They had separated, moving to either side of her, a classic maneuver, and one Emmy knew she had to forestall. So she fired, putting a bullet into the leg of one of the Greeks. This one fell back against the wall, clutching his leg. The other one attacked in the same instant. Emmy was ready for him. She nimbly eluded the vicious sweep of the knife, latched onto her assailant's wrist in passing and flipped him head over heels. Once the man was on the ground, Emmy used her grip on the man's wrist to leverage him over onto his stomach. A little more pressure, bending the wrist in a direction it wasn't intended, forced the evzone to drop his weapon. She kicked it away. Only then did she release the man. Backing up, she covered them with her pistol.
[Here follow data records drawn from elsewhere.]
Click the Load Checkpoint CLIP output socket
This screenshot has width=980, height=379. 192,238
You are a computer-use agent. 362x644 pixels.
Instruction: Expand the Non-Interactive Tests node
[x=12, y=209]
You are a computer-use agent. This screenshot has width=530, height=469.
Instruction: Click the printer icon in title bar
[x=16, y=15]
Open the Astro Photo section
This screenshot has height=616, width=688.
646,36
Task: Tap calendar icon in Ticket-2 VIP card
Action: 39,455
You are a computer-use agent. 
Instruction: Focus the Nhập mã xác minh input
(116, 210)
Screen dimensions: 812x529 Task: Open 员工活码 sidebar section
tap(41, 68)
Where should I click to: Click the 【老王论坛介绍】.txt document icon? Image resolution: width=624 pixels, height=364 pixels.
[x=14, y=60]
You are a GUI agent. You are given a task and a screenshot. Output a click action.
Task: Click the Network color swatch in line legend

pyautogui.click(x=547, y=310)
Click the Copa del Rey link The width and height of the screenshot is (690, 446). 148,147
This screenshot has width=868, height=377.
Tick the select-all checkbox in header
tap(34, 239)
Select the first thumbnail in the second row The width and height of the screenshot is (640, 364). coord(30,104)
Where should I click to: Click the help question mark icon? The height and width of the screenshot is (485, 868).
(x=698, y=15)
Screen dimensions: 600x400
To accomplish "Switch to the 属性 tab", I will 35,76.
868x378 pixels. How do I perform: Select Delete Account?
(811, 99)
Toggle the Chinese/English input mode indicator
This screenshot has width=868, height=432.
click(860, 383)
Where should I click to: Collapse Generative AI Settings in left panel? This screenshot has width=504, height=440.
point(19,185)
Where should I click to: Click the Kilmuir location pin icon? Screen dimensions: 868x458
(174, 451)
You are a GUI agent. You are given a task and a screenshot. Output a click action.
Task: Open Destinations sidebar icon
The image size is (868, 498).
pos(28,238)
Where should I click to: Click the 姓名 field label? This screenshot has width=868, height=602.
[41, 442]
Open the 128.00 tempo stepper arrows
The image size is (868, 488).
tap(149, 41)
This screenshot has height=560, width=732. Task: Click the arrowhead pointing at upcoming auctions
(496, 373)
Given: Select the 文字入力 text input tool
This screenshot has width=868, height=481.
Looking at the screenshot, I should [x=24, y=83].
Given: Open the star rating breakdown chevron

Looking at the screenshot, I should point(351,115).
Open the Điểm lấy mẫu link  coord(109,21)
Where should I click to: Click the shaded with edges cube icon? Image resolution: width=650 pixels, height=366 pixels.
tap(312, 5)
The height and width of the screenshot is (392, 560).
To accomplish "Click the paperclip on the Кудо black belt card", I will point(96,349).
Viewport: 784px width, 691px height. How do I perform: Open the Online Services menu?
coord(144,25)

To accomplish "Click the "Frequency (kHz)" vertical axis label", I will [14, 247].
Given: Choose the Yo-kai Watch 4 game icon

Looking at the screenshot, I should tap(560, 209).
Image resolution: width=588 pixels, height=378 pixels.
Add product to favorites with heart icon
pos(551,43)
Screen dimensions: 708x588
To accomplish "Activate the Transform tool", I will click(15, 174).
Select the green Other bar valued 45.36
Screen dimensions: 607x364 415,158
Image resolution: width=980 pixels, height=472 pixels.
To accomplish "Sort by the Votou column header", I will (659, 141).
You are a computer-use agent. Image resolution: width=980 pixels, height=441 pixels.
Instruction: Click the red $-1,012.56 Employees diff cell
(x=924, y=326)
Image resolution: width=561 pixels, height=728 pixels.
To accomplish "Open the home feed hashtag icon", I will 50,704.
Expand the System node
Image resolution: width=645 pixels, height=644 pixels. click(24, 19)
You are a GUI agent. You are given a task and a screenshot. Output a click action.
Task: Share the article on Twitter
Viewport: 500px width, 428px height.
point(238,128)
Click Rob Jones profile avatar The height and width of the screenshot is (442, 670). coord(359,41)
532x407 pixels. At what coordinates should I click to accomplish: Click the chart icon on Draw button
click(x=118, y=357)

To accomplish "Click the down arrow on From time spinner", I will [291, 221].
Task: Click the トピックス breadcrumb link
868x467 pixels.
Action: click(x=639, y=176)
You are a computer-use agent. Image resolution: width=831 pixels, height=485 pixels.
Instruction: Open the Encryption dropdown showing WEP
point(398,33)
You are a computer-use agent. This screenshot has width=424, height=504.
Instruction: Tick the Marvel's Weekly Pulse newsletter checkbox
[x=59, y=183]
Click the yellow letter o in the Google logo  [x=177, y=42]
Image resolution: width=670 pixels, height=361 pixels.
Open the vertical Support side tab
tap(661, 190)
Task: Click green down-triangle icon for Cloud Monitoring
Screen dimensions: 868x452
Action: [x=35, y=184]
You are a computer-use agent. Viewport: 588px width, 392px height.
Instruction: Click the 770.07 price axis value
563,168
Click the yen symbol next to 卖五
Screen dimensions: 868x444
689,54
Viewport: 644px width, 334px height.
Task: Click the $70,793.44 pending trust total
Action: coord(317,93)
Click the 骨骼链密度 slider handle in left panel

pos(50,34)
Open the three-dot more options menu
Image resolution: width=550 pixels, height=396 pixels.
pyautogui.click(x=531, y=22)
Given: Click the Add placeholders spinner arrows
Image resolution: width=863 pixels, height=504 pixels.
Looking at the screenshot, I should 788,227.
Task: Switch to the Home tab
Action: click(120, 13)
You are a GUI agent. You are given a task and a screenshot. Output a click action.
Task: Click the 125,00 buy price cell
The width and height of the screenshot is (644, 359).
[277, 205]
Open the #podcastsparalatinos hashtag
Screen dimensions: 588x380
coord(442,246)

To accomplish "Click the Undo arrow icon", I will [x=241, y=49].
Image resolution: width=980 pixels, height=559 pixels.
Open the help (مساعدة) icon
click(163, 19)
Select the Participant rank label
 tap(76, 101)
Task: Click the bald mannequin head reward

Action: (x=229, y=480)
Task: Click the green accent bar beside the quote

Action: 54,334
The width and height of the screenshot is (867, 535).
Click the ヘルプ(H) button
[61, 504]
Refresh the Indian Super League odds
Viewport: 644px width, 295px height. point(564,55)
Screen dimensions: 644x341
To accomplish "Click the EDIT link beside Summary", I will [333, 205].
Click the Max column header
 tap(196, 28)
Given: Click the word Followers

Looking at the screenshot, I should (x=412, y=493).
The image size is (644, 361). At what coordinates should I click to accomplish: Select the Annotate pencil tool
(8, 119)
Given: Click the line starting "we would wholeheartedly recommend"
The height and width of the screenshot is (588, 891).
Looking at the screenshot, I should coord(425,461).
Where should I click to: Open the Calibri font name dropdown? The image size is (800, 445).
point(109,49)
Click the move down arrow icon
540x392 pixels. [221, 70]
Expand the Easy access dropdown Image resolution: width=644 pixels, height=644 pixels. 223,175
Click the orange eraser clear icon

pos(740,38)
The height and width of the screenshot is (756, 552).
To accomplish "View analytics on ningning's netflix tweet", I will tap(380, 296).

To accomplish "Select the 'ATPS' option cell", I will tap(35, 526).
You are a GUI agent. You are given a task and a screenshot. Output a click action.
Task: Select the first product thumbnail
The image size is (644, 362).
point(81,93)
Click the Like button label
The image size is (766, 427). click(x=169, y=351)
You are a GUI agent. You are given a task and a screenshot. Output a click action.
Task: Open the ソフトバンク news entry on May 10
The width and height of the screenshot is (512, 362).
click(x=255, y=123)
"Check out of this game," she advised with a cold smile. "It's no place for amateurs."
With that she spun and headed back up the alley....
Crouched behind the Sunbeam Alpine, Hazard had an idea. The street was at a slight incline; if he could put the car in reverse it would roll backwards -- perhaps as far as the street corner. And if they could get that far they'd be able to dodge down the intersecting street and out of the sniper's line-of-sight. It beat hanging around waiting to get shot.
"Stay low," he told Triakis. "When the car starts to move, move with it. Just remember to keep your head down."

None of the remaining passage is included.